Inside automation
Oct 1, 2008 12:00 PM, By Granby Patrick
Your guide to achieving successful systems integration in a cross-platform, multipurpose digital broadcasting environment starts here.
Systems
Systems from single manufacturers may be efficient only for performing the precise tasks for which they have been designed. However, caution needs to be applied because, in the future, the manufacturer may develop its system to benefit the maximum number of customers, which may not suit your own development path.
An option is to build a system from a selection of manufacturers' file-based products — each chosen to suit your application. These products must be integrated to support efficient workflows. Different products have different needs from their files.
An ingest or playout server will have a file structure that is designed to allow the server maximum levels of performance when recording or streaming the clips. This may mean that the video and the audio can be interleaved.
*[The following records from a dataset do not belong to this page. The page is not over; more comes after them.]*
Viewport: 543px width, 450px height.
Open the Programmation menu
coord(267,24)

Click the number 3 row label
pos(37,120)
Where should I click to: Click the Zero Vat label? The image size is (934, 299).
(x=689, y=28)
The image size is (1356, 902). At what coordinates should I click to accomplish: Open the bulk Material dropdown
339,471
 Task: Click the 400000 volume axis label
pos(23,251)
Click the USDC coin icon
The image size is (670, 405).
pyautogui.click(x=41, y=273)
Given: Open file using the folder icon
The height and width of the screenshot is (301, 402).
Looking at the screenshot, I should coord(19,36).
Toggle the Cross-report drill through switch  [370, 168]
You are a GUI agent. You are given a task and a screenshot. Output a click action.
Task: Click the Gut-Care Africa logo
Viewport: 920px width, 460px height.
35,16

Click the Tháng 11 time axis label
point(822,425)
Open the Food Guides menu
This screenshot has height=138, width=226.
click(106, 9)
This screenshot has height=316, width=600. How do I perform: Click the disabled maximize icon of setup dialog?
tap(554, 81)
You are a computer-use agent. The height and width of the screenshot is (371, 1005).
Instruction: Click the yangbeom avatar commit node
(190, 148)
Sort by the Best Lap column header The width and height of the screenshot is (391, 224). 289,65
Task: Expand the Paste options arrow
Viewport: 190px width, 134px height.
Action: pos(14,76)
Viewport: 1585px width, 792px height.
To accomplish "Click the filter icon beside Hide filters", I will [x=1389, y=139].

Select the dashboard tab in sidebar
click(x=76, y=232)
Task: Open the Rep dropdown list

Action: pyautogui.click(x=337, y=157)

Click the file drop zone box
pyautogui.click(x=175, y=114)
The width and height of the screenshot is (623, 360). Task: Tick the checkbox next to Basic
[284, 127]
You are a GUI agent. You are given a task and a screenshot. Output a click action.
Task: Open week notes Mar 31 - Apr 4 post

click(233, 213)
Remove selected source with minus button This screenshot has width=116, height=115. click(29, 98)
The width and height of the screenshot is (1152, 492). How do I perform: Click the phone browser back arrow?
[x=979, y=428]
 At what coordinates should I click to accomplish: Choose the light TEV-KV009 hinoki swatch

It may also mean that an interframe compression is more efficient than an intraframe compression.
An archive system will be primarily concerned with the size of the files and the ease with which they can be managed. An editing system will be more tuned for rapid access to any part of the file, favoring intraframe compression, and allowing the playing of large numbers of separate audio files with the video. This tends to lead to a separate component (video and audio) file structure. Effects systems may store uncompressed video to reduce the effect that multiple generations of compression have on image quality.
All of these systems have different file structures for different reasons, but they all need to be integrated. An integration layer will ensure that material can be moved as seamlessly as possible. Ideally, this integration layer will access one product in its native file format, convert the file and deliver to the target product in its native format, all without any interim copies, and as a continuous data stream offering the highest performance.
Moving the file is not enough. The metadata must stay with the file so that the workflow remains efficient. In most cases, the metadata relating to a clip is not stored with the clip itself but in a separate data structure — whether that be a database or simple clip reference file. The integration layer needs to fetch the metadata, translate it and deliver it to the target systems, at the same time as it is delivering the media. (See Figure 1.)
Control
The ability to move media is not useful without a method to control those movements. Like with video routers, the control system may be built into the integration layer application. Alternatively, there may be a need to manage and monitor these movements from a higher level control system that has business and workflow logic built into it. Of course, if both methods exist, any transactions initiated via an external control system should be visible using the manual method as well. In this way, it can act as a backup strategy in the event of a failure.